Study finds people wearing red view themselves as more attractive

People wearing red find themselves to be more attractive — at least compared to people wearing blue.

That’s the finding of a new study published in the peer-reviewed European Journal of Social Psychology. The study included 180 German university students.

“I personally like to draw in my spare time, that is why I am interested in effects of color in the first place,” said Anne Berthold of the University of Zurich, the study’s corresponding author. “Then, as I read the article of Elliot et al. on the red-effect regarding strangers, I decided to do a practical seminar on color effects. We discussed many ideas within the seminar and some of them were directed towards self-perception.”

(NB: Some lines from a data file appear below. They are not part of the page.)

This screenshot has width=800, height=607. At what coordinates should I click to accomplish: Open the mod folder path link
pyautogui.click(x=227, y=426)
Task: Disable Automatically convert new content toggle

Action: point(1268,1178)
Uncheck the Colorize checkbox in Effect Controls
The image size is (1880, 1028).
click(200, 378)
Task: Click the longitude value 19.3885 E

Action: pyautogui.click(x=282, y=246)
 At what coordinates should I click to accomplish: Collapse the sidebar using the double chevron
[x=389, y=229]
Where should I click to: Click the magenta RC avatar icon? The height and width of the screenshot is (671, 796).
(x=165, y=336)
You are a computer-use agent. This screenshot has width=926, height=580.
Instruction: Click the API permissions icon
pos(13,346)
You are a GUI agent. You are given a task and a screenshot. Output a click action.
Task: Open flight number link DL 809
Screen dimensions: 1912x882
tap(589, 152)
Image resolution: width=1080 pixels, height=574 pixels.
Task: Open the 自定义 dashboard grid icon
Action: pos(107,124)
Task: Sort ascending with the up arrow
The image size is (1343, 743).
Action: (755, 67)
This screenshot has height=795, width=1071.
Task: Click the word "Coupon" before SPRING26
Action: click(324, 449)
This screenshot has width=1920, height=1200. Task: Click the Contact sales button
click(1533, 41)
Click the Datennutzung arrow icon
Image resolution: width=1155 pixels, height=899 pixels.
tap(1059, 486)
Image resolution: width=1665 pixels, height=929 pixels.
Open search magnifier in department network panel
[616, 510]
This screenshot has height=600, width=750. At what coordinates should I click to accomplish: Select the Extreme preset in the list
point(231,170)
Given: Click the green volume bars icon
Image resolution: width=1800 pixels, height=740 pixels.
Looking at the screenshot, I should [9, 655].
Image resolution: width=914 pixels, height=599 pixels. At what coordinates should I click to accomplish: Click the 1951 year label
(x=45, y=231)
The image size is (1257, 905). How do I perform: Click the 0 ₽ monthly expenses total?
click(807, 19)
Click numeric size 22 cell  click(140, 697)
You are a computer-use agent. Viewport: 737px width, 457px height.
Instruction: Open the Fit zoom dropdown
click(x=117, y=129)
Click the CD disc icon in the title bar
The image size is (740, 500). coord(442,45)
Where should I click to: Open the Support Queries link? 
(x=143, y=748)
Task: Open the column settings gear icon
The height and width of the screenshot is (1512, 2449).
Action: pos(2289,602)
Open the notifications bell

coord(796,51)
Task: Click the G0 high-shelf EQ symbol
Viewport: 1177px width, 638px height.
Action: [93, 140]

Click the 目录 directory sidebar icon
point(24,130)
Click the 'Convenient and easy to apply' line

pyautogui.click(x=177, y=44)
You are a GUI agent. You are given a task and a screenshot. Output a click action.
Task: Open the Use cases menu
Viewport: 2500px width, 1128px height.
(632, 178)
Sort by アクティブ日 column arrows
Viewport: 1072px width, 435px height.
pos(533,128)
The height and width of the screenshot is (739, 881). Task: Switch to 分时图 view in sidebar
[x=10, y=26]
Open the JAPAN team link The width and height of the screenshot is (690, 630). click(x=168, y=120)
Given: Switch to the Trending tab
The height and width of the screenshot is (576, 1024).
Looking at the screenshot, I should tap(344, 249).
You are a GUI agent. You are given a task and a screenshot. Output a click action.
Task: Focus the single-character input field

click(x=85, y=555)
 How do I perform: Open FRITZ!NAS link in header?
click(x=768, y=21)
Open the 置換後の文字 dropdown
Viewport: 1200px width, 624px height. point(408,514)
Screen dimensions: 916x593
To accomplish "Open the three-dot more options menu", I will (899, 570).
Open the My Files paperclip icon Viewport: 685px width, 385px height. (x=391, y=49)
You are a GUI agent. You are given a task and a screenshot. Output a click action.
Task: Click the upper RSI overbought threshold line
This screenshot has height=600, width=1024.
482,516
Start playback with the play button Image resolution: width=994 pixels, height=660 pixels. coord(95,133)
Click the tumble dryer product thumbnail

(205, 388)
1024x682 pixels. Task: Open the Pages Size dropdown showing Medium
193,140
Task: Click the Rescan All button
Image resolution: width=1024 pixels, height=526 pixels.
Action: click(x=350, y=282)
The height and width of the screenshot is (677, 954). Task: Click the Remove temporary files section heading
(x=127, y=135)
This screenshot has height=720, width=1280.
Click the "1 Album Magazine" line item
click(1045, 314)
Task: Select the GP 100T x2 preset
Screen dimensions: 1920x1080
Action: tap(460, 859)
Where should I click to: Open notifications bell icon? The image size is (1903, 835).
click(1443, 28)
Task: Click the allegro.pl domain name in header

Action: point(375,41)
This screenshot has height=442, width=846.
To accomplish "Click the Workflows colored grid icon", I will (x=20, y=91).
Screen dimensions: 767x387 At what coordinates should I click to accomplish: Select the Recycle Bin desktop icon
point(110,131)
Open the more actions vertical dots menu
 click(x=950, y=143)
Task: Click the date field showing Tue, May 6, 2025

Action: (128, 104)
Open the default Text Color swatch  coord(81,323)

Research led by Andrew Elliot has found that simply wearing the color red makes men and women more attractive to the opposite sex.

“Another reason for the interest in the topic was a special concert of a German band Söhne Mannheims I went to, where everybody in the crowd was supposed to wear red. It felt somehow strange — but in a good way,” Berthold added.

In two experiments, the researchers had participants put on either a red or blue t-shirt before seating them in cubicles that were equipped with a mirror. In the cubicle, the participants completed a survey that included questions about their self-perceived attractiveness. However, the participants were led to believe the study was actually about the ability to predict personality traits based on facial features.

A third experiment followed similar procedures, except the participants were asked to take a picture of themselves instead of being provided with a mirror.

Berthold and her colleagues found that the participants wearing red rated their own attractiveness as higher compared to participants wearing blue. Participants wearing red also rated themselves as more sexually receptive.

“We found that people can feel more attractive when putting on red clothes,” Berthold told PsyPost. “However, as we also point out in the discussion section of the paper, there might be boundary conditions – not everybody might profit from wearing red. I would suggest, to try some red clothes and look how you feel about it.”

“It might be that the red effect does not work for everybody. Maybe, some (probably insecure) individuals could feel even worse when dressing red, because they might feel that now everybody notices and judges them. In other words, we need to investigate if and how different personality characteristics interact with the effect. Also, it might be possible that the effect disappears when someone wears red every day.”

But it could be that red increases “attractiveness” in a very literal sense of the word.

“It is worth noting that an underlying reason for the red-effect in general is the possibility that red color simply attracts attention to the red colored object — thus, the increase in attractiveness could just evolve from the fact that people start to notice the object/person and judge it/he/she. The judgement per se might just become a bit clearer or maybe more accentuated through the red color,” Berthold explained.

The study, “The effect of red color on perceived self-attractiveness“, was also co-authored by Gerhard Reese and Judith Martin. It was published May 19, 2017.